Direktur Eksekutif Perkumpulan untuk Pemilu dan Demokrasi (Perludem), Titi Anggraini, mengatakan hal itu pada diskusi "#2019GantiPresiden Makar atau Bukan", di Gedung Parlemen, Jakarta, Rabu.
Menurut dia, gerakan yang memunculkan tanda pagar itu sudah muncul ke ruang publik pada saat masa kampanye belum tiba dan menyuarakan wacana-wacana yang menonjolkan sentimen emosional. "Gerakan ini tidak mendidik dan membuat kegaduhan," katanya.
Ia menegaskan, munculnya #2019GantiPresiden yang kemudian disusul kemunculan #2019TetapJokowi menjadi kontroversial yang mengundang pro-kontra di tengah masyarakat.
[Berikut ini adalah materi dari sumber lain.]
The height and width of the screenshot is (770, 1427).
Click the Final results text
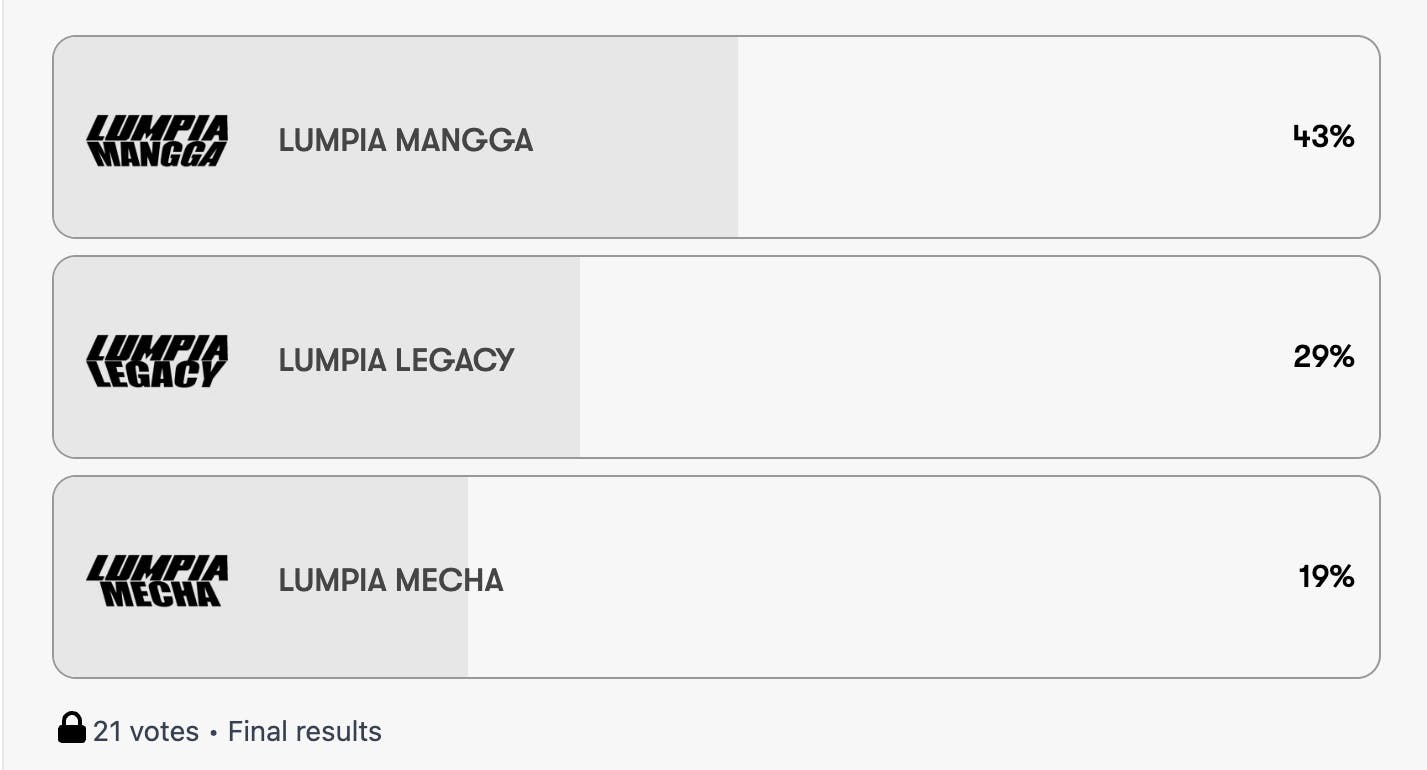(305, 732)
Gerakan tanda pagar itu, kata dia, telah menimbulkan polemik, apakah makar atau bukan.
"Tagar-tagar itu sentimennya negatif, karena dibawa pada orang, yakni mendukung orang secara personal," katanya.
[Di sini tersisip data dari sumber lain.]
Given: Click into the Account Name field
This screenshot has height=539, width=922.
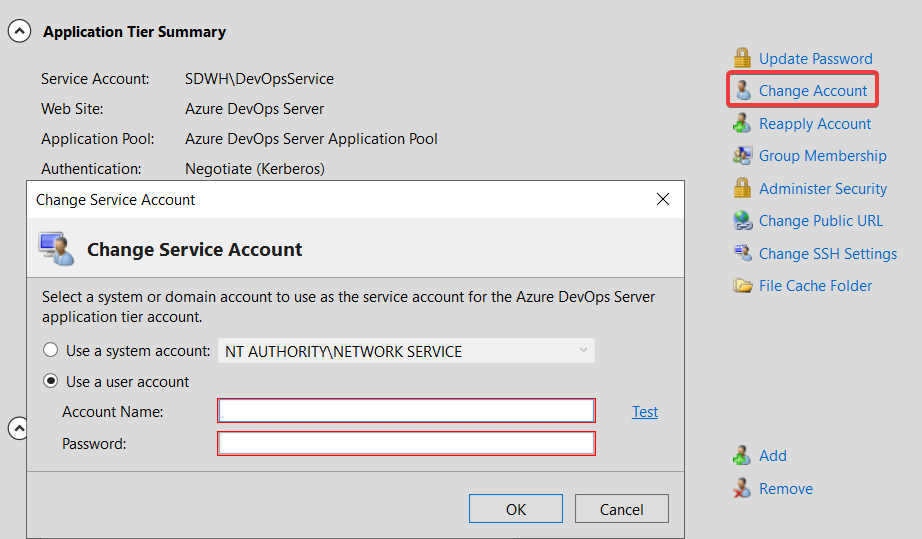Looking at the screenshot, I should pos(406,411).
Selain gerakan tanda pagar, juga ada konsinyiring relawan dan pendukung sebelum masa kampanye Pemilu 2019 dilaksanakan.
Pengajar pada Fakultas Hukum Universitas Yarsi Jakarta ini menyayangkan kehadiran kedua gerakan tagar itu, yang hanya menyuarakan ajakan tanpa ada konsep maupun visi dan misi pasangan calon.
Di sisi lain, dia juga melihat bahwa kemunculan tanda pagar itu, salah satunya adalah ambang batas pemilihan presiden sesuai aturan dalam pasal 222 UU Nomor 7/2017 tentang Pemilu.
Melalui gerakan tagar tersebut, menurut dia, lebih memudahkan untuk membedakan mana kelompok pendukung pasangan calon presiden yang satu dan yang lainnya.